Contemporary depiction of the ruins of the monastery in Eldena

At that time Eldena was a place near the Hanseatic city of Greifswald . The faculty was established in the area of the Eldena Monastery , which was secularized in 1535 . The monastery with land of 14,400 hectares was donated to the university in 1634 by Bogislaw XIV , the last Duke of Pomerania. This ensured the economic survival of the University of Greifswald. The buildings also served the university as a quarry in the following decades and were no longer used.

history

At the time it was founded, the academy was affiliated to the Philosophical Faculty of the University of Greifswald. It was the first time that a training center was established in Prussia , at which university agricultural training was made possible in close connection with practice. Friedrich Gottlob Schulze , who previously taught at the Friedrich Schiller University in Jena , was appointed as the first director and professor to lead the institution at the University of Greifswald. He reports of difficult beginnings, as there were only bad roads between Eldena and Greifswald and he found buildings in Greifswald that looked like ruins. A former sheepfold served as the first auditorium , and apartments for oneself and other teachers were hard to find. On March 22, 1835, Schulze reported to the University of Greifswald that teaching would begin on May 18, 1835. It started with 22 students, some of whom had followed Schulze from Jena.

The academy grew rapidly, and by the third semester there were 64 students enrolled. At the same time, only a little more than 100 students were enrolled in Greifswald. The success of the academy aroused the resentment of the Greifswald professors. Schulze ended his activity after four years and reopened his institute in Jena. By this time, 213 students had studied in Eldena. The reason was constant quarrels with the Greifswald professors about the filling of the positions and his dissatisfaction with the fact that he received too little support in his own subject area, political and camera science . During his military service as a one-year volunteer in 1838/39, Otto von Bismarck was a guest student at the Academy in Eldena and probably had to spend some time in prison there.

Former academy building at Hainstrasse 5, today forest office

Heinrich Wilhelm von Pabst was appointed as Schulz's successor and continued the development work in the spirit of his predecessor. Schulz's departure is cited today as an example of the fact that there were differences at the time about the extent to which teaching in agriculture should be scientific or more practical. The lack of scientific knowledge later led to all German academies, with the exception of Weihenstephan , being closed as university institutions. In the time of Pabst, the buildings and facilities were rebuilt or modernized and completed. Carl August Peter Menzel drew up most of the plans, including the one for the new main building, which was not implemented. Pabst left the academy in 1843. The new director, Eduard Baumstark , wrote later that the academy could only be seen as founded when all the buildings were completed at the end of 1842.

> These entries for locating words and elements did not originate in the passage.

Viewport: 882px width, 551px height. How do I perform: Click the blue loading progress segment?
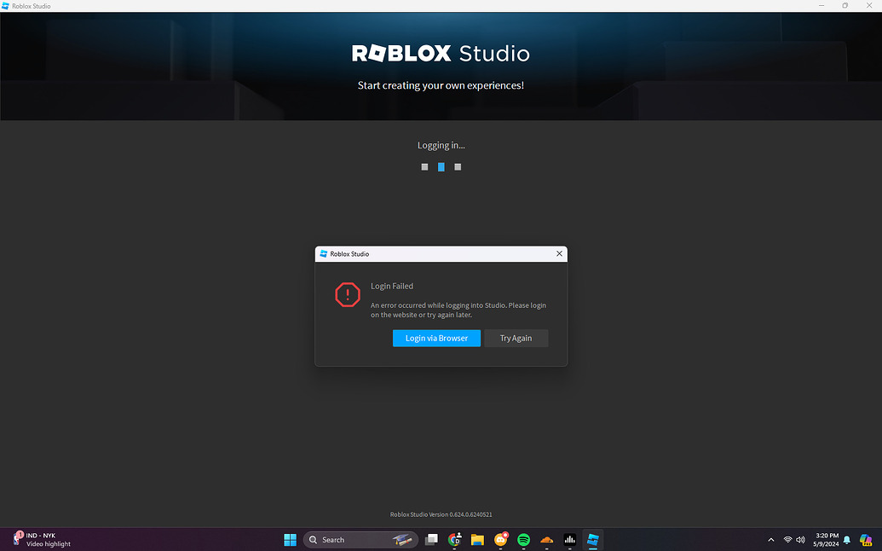click(441, 166)
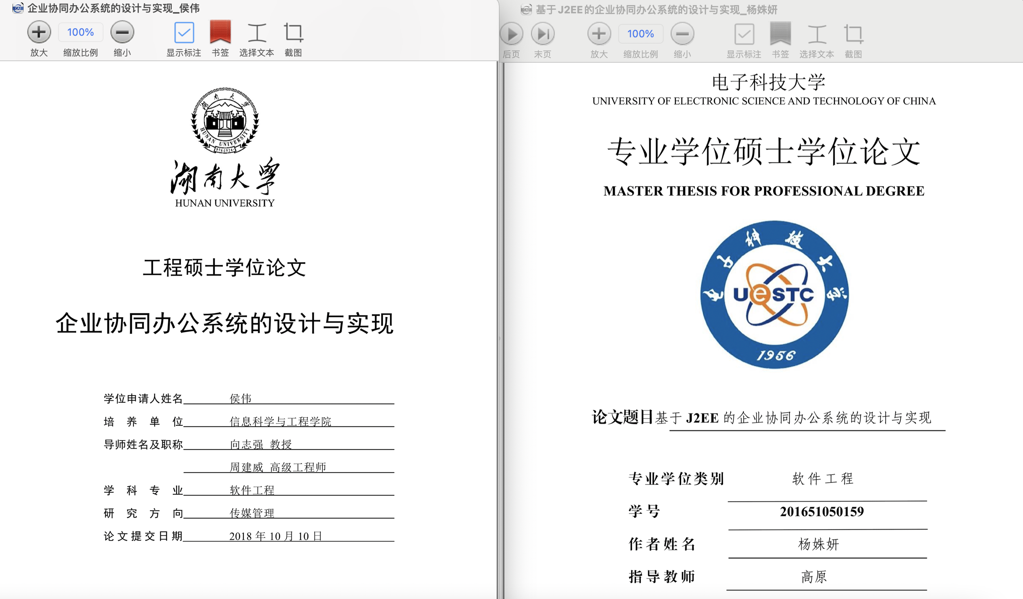Viewport: 1023px width, 599px height.
Task: Select the text selection (选择文本) tool in left window
Action: (257, 33)
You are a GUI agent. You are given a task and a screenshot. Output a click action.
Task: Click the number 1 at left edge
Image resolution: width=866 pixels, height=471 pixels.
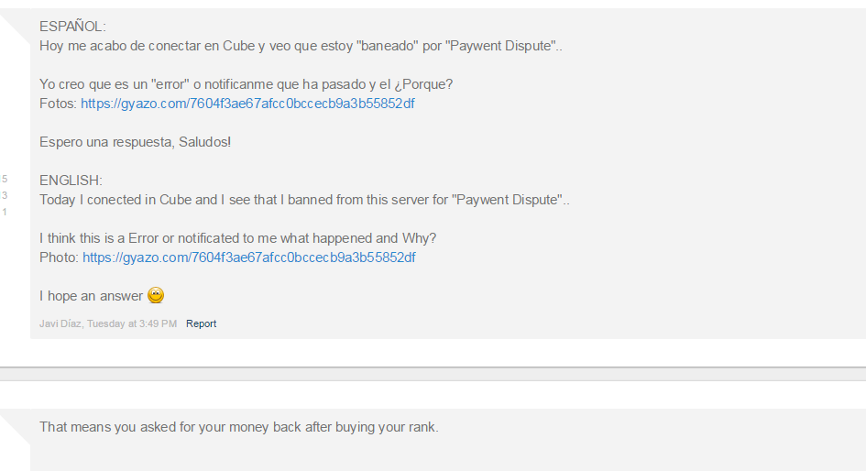[5, 212]
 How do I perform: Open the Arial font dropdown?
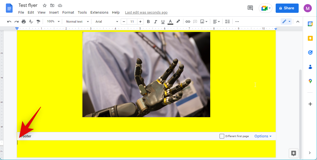(107, 22)
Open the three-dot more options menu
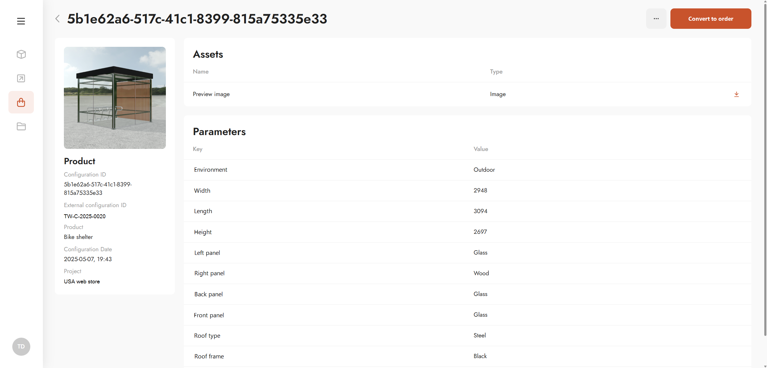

Of the students at the University of Greifswald from what was then the Russian Empire , 134 out of 192 people, almost 70% attended the Eldena Academy. The majority were Baltic Germans . The model economy built up in Eldena with the associated training from theory and practice was an incentive for the Baltic landowners to give their successors good training , especially after the agricultural institute at the University of Dorpat was closed again after only a short existence. The microscopy exercises and chemical analyzes, which were part of the training, illustrate the connection between theoretical and practical training. Students in Eldena were officially enrolled at the Philosophical Faculty in Greifswald. In practice, however, this was of little importance and hardly any lectures were attended by them in Greifswald. Another reason for visiting the academy was certainly the easy access. For foreign students this consisted only of a police clearance certificate and the father's declaration of consent, without any special educational background being required.

90 students from Poland attended the academy. In the early years of Eldena, the majority of Poles who enrolled in Greifswald studied in Eldena. After an agricultural teaching institute had also opened in Proskau in Silesia in 1847 , there were hardly any Polish students in Eldena. Only 11 people came from Hungary, which is relatively less than 10% of the Hungarian students in Greifswald. Until 1870 there was one student from Holland from other countries, 16 students from Denmark, Norway and Sweden, one student from Turkey and two students each from North and South America. After 1860, the attendance of foreign students decreased noticeably, because at that time training opportunities were created in the respective home countries.

In the second half of the 19th century, most agricultural academies were either affiliated to a university or closed. For too long they had been reluctant to embrace new scientific knowledge. Ferdinand Jühlke, as head of the horticultural department, was against the "ongoing scientification of teaching, which leads to restrictions in practical training."

The academy's library was acquired by the Greifswald University Library. In 1877 3,500 volumes were taken over and in 1922 another 2,247 volumes. Today a significant part of the historical holdings in the field of agriculture consists of this takeover.

A total of 1,400 students had attended the academy during its roughly 40-year existence. The curriculum was tightly organized and gave them little freedom in organizing their time during the usually two-year course. A special feature of the time was that the students spoke on their terms .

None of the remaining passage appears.